(Beginning of Supplied data)

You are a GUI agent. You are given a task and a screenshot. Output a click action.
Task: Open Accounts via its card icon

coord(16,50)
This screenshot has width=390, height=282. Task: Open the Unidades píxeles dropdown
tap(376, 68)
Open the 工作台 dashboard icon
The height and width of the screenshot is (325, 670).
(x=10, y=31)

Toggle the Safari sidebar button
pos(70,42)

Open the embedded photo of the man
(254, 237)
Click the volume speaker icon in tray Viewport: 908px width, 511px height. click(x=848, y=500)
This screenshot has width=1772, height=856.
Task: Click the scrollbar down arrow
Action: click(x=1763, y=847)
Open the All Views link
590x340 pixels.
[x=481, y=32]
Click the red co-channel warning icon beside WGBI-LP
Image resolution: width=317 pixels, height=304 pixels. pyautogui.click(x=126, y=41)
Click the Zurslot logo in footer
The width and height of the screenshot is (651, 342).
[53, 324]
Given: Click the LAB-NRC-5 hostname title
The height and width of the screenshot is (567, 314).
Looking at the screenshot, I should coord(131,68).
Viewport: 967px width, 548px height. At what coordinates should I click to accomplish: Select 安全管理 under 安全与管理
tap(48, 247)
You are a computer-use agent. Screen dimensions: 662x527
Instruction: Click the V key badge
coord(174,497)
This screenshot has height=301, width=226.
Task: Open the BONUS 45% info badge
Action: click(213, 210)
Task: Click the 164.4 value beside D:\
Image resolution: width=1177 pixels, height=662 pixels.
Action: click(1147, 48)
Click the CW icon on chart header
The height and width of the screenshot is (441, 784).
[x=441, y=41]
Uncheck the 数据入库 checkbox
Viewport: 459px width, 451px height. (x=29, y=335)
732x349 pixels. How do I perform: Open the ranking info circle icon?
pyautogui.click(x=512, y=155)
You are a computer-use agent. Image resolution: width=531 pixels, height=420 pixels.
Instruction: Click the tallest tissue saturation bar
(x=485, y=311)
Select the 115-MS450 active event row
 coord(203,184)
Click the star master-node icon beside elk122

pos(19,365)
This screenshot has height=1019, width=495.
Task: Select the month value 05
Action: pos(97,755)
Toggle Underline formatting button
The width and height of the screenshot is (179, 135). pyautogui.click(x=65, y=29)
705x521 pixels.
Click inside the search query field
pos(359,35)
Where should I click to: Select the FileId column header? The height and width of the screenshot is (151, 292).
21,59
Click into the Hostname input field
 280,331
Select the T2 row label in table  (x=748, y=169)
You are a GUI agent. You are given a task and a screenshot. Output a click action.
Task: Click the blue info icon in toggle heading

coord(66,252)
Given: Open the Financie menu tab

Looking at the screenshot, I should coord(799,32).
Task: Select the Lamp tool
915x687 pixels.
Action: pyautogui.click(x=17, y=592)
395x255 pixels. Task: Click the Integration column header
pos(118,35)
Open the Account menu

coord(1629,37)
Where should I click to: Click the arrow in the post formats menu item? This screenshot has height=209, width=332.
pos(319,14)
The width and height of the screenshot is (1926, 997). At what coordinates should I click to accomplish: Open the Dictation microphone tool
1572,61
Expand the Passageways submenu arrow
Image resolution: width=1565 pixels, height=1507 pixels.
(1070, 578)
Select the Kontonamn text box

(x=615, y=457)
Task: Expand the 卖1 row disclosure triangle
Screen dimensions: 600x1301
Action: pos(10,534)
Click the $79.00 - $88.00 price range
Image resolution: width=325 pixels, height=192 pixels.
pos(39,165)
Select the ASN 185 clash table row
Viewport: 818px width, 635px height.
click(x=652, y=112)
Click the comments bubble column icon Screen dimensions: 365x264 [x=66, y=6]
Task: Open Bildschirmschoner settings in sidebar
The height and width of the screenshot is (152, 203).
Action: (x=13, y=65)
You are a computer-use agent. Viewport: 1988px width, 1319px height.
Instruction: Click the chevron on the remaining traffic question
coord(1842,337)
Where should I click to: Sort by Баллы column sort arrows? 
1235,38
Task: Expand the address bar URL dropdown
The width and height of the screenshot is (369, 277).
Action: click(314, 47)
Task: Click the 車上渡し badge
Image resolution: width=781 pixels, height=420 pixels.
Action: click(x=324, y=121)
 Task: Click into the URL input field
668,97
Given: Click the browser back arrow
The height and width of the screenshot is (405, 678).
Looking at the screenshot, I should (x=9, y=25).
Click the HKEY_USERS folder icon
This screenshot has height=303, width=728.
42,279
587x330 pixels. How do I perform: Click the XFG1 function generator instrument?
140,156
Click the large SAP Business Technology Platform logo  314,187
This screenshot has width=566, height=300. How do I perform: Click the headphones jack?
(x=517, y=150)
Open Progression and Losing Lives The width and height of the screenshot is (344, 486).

(End of Supplied data)

Exactly as written, return every line of the material.

§ **Result for this task**:
You are a GUI agent. You are given a task and a screenshot. Output a click action.
Task: Open Accounts via its card icon

coord(16,50)
This screenshot has width=390, height=282. Task: Open the Unidades píxeles dropdown
tap(376, 68)
Open the 工作台 dashboard icon
The height and width of the screenshot is (325, 670).
(x=10, y=31)

Toggle the Safari sidebar button
pos(70,42)

Open the embedded photo of the man
(254, 237)
Click the volume speaker icon in tray Viewport: 908px width, 511px height. click(x=848, y=500)
This screenshot has width=1772, height=856.
Task: Click the scrollbar down arrow
Action: click(x=1763, y=847)
Open the All Views link
590x340 pixels.
[x=481, y=32]
Click the red co-channel warning icon beside WGBI-LP
Image resolution: width=317 pixels, height=304 pixels. pyautogui.click(x=126, y=41)
Click the Zurslot logo in footer
The width and height of the screenshot is (651, 342).
[53, 324]
Given: Click the LAB-NRC-5 hostname title
The height and width of the screenshot is (567, 314).
Looking at the screenshot, I should coord(131,68).
Viewport: 967px width, 548px height. At what coordinates should I click to accomplish: Select 安全管理 under 安全与管理
tap(48, 247)
You are a computer-use agent. Screen dimensions: 662x527
Instruction: Click the V key badge
coord(174,497)
This screenshot has height=301, width=226.
Task: Open the BONUS 45% info badge
Action: click(213, 210)
Task: Click the 164.4 value beside D:\
Image resolution: width=1177 pixels, height=662 pixels.
Action: click(1147, 48)
Click the CW icon on chart header
The height and width of the screenshot is (441, 784).
[x=441, y=41]
Uncheck the 数据入库 checkbox
Viewport: 459px width, 451px height. (x=29, y=335)
732x349 pixels. How do I perform: Open the ranking info circle icon?
pyautogui.click(x=512, y=155)
You are a computer-use agent. Image resolution: width=531 pixels, height=420 pixels.
Instruction: Click the tallest tissue saturation bar
(x=485, y=311)
Select the 115-MS450 active event row
 coord(203,184)
Click the star master-node icon beside elk122

pos(19,365)
This screenshot has height=1019, width=495.
Task: Select the month value 05
Action: pos(97,755)
Toggle Underline formatting button
The width and height of the screenshot is (179, 135). pyautogui.click(x=65, y=29)
705x521 pixels.
Click inside the search query field
pos(359,35)
Where should I click to: Select the FileId column header? The height and width of the screenshot is (151, 292).
21,59
Click into the Hostname input field
 280,331
Select the T2 row label in table  (x=748, y=169)
You are a GUI agent. You are given a task and a screenshot. Output a click action.
Task: Click the blue info icon in toggle heading

coord(66,252)
Given: Open the Financie menu tab

Looking at the screenshot, I should coord(799,32).
Task: Select the Lamp tool
915x687 pixels.
Action: pyautogui.click(x=17, y=592)
395x255 pixels. Task: Click the Integration column header
pos(118,35)
Open the Account menu

coord(1629,37)
Where should I click to: Click the arrow in the post formats menu item? This screenshot has height=209, width=332.
pos(319,14)
The width and height of the screenshot is (1926, 997). At what coordinates should I click to accomplish: Open the Dictation microphone tool
1572,61
Expand the Passageways submenu arrow
Image resolution: width=1565 pixels, height=1507 pixels.
(1070, 578)
Select the Kontonamn text box

(x=615, y=457)
Task: Expand the 卖1 row disclosure triangle
Screen dimensions: 600x1301
Action: pos(10,534)
Click the $79.00 - $88.00 price range
Image resolution: width=325 pixels, height=192 pixels.
pos(39,165)
Select the ASN 185 clash table row
Viewport: 818px width, 635px height.
click(x=652, y=112)
Click the comments bubble column icon Screen dimensions: 365x264 [x=66, y=6]
Task: Open Bildschirmschoner settings in sidebar
The height and width of the screenshot is (152, 203).
Action: (x=13, y=65)
You are a computer-use agent. Viewport: 1988px width, 1319px height.
Instruction: Click the chevron on the remaining traffic question
coord(1842,337)
Where should I click to: Sort by Баллы column sort arrows? 
1235,38
Task: Expand the address bar URL dropdown
The width and height of the screenshot is (369, 277).
Action: click(314, 47)
Task: Click the 車上渡し badge
Image resolution: width=781 pixels, height=420 pixels.
Action: click(x=324, y=121)
 Task: Click into the URL input field
668,97
Given: Click the browser back arrow
The height and width of the screenshot is (405, 678).
Looking at the screenshot, I should (x=9, y=25).
Click the HKEY_USERS folder icon
This screenshot has height=303, width=728.
42,279
587x330 pixels. How do I perform: Click the XFG1 function generator instrument?
140,156
Click the large SAP Business Technology Platform logo  314,187
This screenshot has width=566, height=300. How do I perform: Click the headphones jack?
(x=517, y=150)
Open Progression and Losing Lives The width and height of the screenshot is (344, 486).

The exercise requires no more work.